SP68 is the name of the road that cuts through Arianna's original vineyard in Vittoria. This road has existed for hundreds of years already. And the wine acquired this name because Arianna sees wine as a journey.

It's a 60-40 blend of Zibibbo and Albanello from 15 years old vines growing on red sands and chalk soils. The fruits are destemmed and co-fermented with indigenous yeasts in concrete tanks with two weeks long maceration. After that, the wine ages for 6-8 months in concrete tanks.

Ratings

4.00 / 5.0750 ml

It's not a secret that I love this wine. I even enjoy it without decanting as aroma evolution makes me happy. Yes, it starts with the scent of toilet on SP68 road, but manure transforms into spring flowers, white fruits and lemon. This is a great basic white (and the only Occhipinti white) with shirt maceration. Fresh, citrus flavours, buttery palate and evolving finish.

4.20 / 5.0750 ml

The only bianco from Occhipinti. Blend of Zibibbo and Albanello. Macerated on skins for 15 days! And after few months it calmed down, stress went away and SP68 Bianco became so good! Chamomile, citrus, honey and dried flowers. Refreshing, perfectly balanced, long aftertaste. Would definitely drink moar!

Arianna Occhipinti

Arianna Occhipinti is a winemaker from Vittoria who founded her own winery in 2004, bottled her first commercial vintage in 2006 and today works exclusively with estate fruit. She embraced winemaking thanks to her uncle, Guisto Occhipinti, proprietor of Vittoria's most famous winery, COS. At the age of 16 years, Arianna started to help him in the cellars. She loved this experience so much that her future connected to wine tightly.
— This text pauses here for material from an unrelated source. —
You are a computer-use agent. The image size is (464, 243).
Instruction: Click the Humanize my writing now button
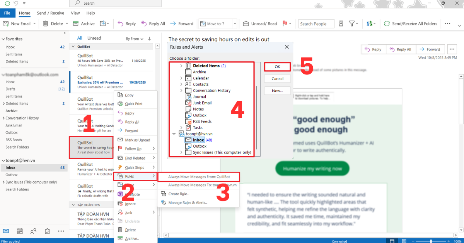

After graduating from oenology school, Arianna started with only 1 hectare of abandoned vines attached to a family vacation house. Over the years, she acquired 25 hectares featuring only autochthonous varieties - 50% Frappato, 35% Nero d'Avola and 15% white varieties Albanello and Zibibbo. Almost all vines are young because Arianna planted them on her own. But she also added to her holdings 60 years old albarello-trained vines, which she initially rented.
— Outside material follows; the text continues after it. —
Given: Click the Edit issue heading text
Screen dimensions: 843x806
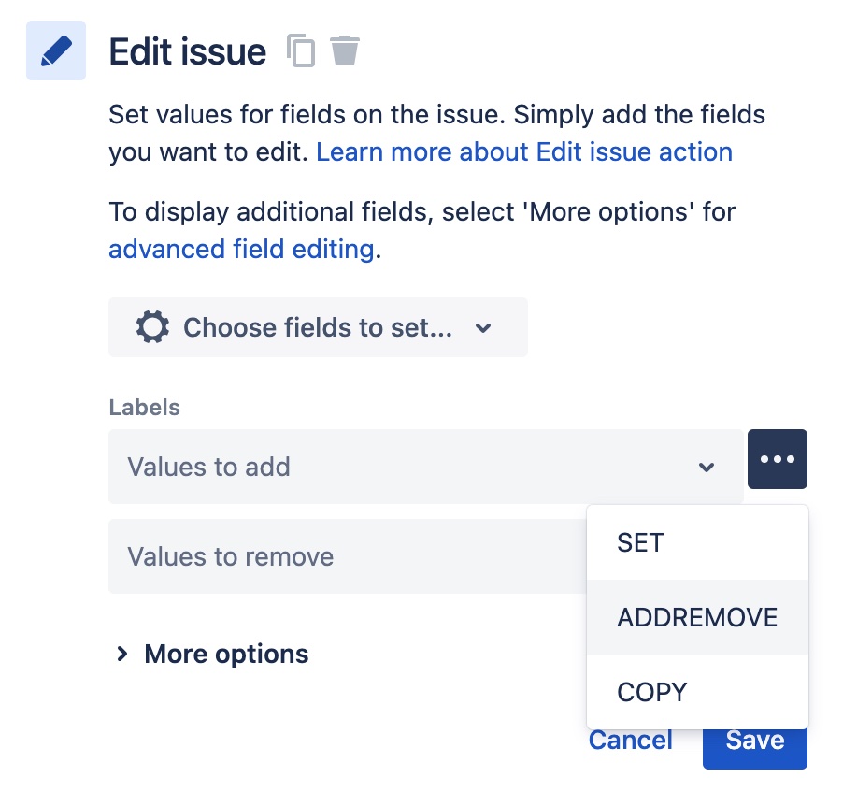Looking at the screenshot, I should click(187, 51).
Not irrigating, harvesting late and not using fertilizers are the secret to making more elegant wines in the area. The freshness and minerality in my wines come from the subsoils. Any wine made from young vines or chemically grown vines feeding only off of the top soil will have the cooked, hot characteristics people associate with wine from warm regions.
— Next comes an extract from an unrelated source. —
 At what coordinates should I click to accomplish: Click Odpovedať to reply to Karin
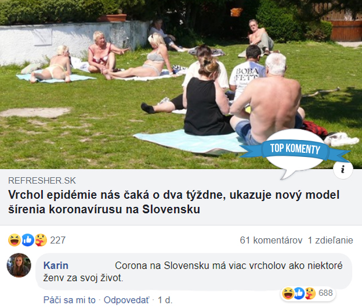click(126, 300)
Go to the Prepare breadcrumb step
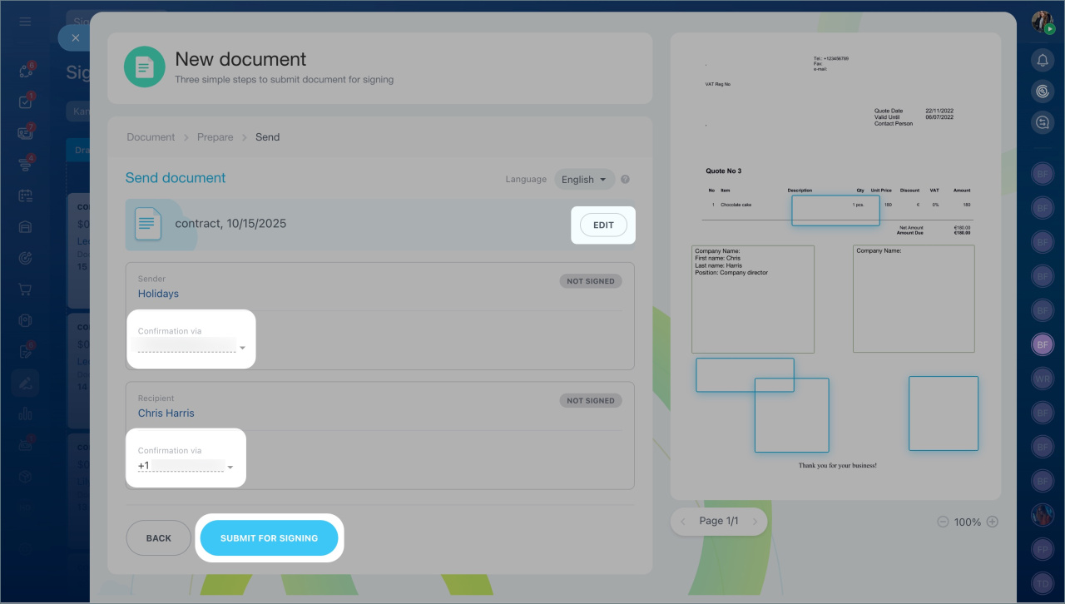Image resolution: width=1065 pixels, height=604 pixels. (215, 137)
These days Arianna Occhipinti is famous as a biodynamic winemaker. There is zero irrigation in her vineyards in this hot, windy climate! To protect the vines, she grows cover crops (like fava beans) and other plants between every other row. Arianna tries to minimize intervention in the winemaking process.

Arianna is regarded as a symbol of success in the world of Biodynamic Farming and Natural Wine Making. She has remained committed to those principles while evolving from her originally more dogmatic outlook. Below is her response to importer Jules Dressner's question about her feeling about the term "natural wine":

I make natural wine, but this is a term I'm beginning to be less and less comfortable with, because its implications are very complicated. I really want to stress that my main goal is to make a good wine that reflects where it comes from, and for me the only way to successfully do this is to make the wine naturally. When I first started, people were just starting to talk about natural wine. It was very important to me to think about all these issues, and in those early years I definitely had a more militant attitude about it. Making natural wine was a mission, something worth fighting for. Now that I've grown up a little bit, the mission is making wine of terroir. You have to respect the vineyards, and nature in general. When I wake up in the morning, I want to feel free. Making this wine is my opportunity to feel free. So again, my goal is not to make natural wine, working this way is a process to make good wine.